Sin embargo, la coyuntura actual coincide con una fecha profundamente significativa para las familias hondureñas: la Navidad.

Esta época no debería ser rehén de disputas políticas ni de intereses de poder.

La Navidad representa, más allá de credos o tradiciones, un tiempo de paz, de encuentro familiar y de esperanza; en medio de la incertidumbre, los ciudadanos tienen derecho a vivir estas fechas con tranquilidad, sin miedo ni confrontación, aferrados a valores como la solidaridad, el respeto y la convivencia.

En este contexto, los partidos políticos están llamados a asumir un rol histórico.

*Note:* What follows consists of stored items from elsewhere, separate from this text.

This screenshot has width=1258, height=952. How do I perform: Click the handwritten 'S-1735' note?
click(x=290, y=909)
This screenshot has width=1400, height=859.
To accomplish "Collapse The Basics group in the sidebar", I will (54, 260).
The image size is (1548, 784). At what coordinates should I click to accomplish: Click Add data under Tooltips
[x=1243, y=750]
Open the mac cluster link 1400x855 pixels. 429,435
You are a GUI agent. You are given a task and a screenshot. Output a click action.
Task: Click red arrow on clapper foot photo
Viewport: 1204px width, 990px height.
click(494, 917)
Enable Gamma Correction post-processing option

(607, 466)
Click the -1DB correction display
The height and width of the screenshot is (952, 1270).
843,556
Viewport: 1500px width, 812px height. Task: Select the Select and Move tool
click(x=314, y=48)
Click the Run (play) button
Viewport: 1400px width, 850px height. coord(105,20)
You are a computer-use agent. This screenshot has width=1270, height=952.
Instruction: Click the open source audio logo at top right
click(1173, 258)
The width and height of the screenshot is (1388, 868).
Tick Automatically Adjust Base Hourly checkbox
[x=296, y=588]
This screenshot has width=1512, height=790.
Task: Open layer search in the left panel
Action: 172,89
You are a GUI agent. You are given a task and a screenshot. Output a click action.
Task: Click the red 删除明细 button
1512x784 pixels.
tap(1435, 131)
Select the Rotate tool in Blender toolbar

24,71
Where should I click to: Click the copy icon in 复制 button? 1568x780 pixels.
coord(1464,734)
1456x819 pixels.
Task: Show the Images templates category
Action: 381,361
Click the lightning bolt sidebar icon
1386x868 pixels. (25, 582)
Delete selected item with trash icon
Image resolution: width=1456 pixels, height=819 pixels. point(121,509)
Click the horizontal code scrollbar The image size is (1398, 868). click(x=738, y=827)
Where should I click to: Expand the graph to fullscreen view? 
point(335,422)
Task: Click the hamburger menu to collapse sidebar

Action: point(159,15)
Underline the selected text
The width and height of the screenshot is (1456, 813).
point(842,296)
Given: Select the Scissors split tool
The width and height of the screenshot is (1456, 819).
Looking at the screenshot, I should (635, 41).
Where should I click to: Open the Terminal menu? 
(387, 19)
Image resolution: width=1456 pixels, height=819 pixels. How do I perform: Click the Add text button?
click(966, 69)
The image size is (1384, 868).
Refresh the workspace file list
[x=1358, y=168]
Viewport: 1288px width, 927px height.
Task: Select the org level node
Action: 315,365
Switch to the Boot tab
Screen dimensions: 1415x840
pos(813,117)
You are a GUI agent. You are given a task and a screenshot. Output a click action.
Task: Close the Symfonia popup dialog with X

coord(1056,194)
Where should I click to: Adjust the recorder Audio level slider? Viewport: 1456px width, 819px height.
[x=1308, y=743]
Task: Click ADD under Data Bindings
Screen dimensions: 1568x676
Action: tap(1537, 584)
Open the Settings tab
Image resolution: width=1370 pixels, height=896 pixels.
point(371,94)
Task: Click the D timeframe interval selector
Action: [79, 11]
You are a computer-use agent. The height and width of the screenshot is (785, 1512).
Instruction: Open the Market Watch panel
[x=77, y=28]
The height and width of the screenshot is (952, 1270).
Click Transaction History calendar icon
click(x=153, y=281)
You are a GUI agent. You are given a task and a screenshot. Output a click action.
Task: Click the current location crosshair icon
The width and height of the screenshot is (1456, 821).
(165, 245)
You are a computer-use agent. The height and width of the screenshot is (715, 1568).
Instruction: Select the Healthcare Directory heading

Como garantes de la democracia y de la paz social, deben promover la unidad, el diálogo y el amor al país por encima de intereses particulares.

Su responsabilidad no se limita a competir por el poder, sino a contribuir a la estabilidad nacional, a respetar las reglas del juego democrático y a enviar mensajes de paz y oración por Honduras.

Que nadie nos robe la Navidad implica un llamado a la responsabilidad: a los actores políticos, para que actúen con transparencia y sensatez; a las instituciones, para que cumplan su deber con apego a la ley; y a la ciudadanía, para que no pierda la fe ni la capacidad de convivir en paz.

La democracia debe resolverse con madurez. La Navidad, en cambio, debe preservarse como un espacio sagrado de unión y esperanza para Honduras.